The identification of the DE loop of EV-D68 as a primary epitope suggests the possibility that the mechanism of action of A6-1 involves targeting a specific Ag location and causing a steric clash. Notably, A6-1 has a relatively long CDRH3, containing 21 aa, which might affect the steric constraints of the DE loop and thereby sterically disrupt the key step in EV-D68 entry. Our observations indicate that Abs against EV-D68 that bind to the important residues R126, I131, and I133, which are the ones spatially closest to the DE loop, exhibit excellent antiviral effects, but they do not prove that A6-1 blocks EV-D68 infection by means of postattachment neutralization. This activity of blocking viral entry was confirmed in vivo. Mice pretreated with A6-1 were protected from EV-D68 infection, indicating that A6-1 could be a prophylactic for fighting EV-D68 infection, which is an urgent clinical need. Meanwhile, our results also show that A6-1 can inhibit EV-D68 from infecting the brain tissue (Fig. 7B), which shows that the A6-1 plays some role in preventing the CNS from being infected with EV-D68. Therefore, we think that A6-1 can be further evaluated for its activities in other animal models such as acute flaccid paralysis (37) or asthma induced by EV-D68 infection (52).

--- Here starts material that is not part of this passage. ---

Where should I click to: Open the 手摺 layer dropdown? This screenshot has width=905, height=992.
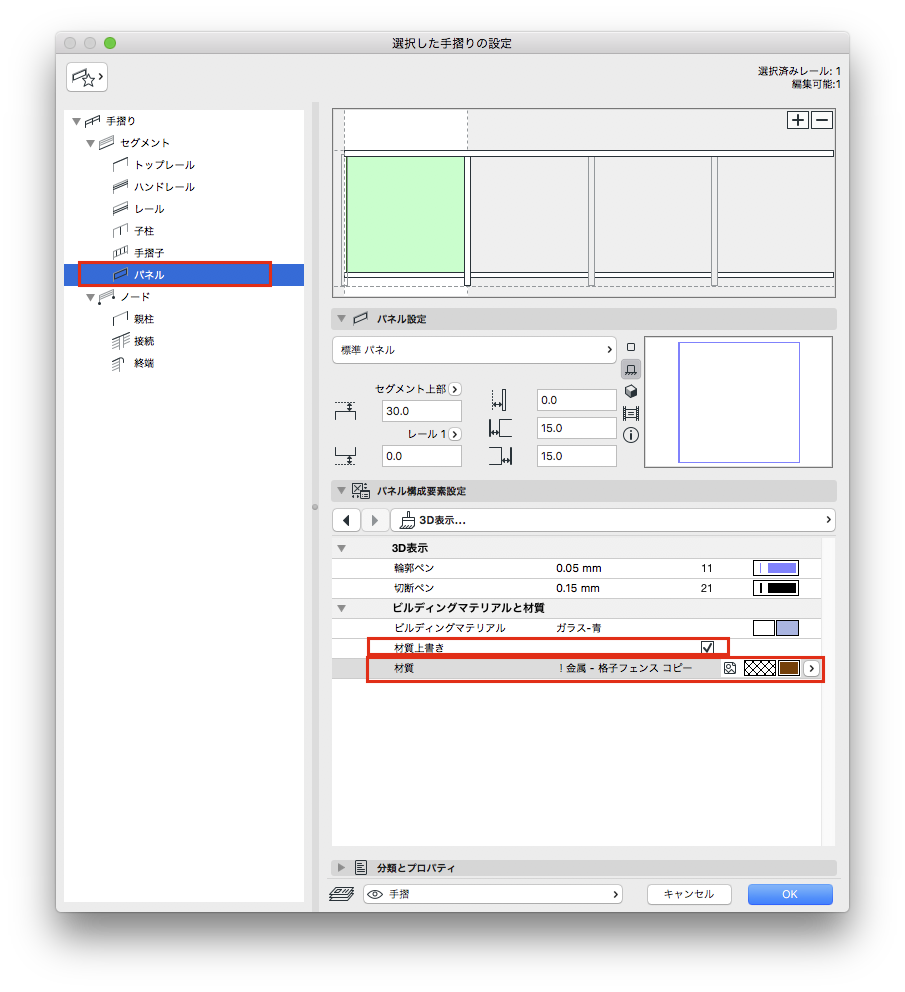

The use of this technology to isolate and characterize mAbs induced by an infection or immunization is feasible, especially in response to new pathogens. The Ab/virus interaction at structural regions such as the DE loop might be regarded as a key to designing an efficient EV-D68 vaccine through genetic engineering via reverse vaccinology (53, 54).

The authors have no financial conflicts of interest.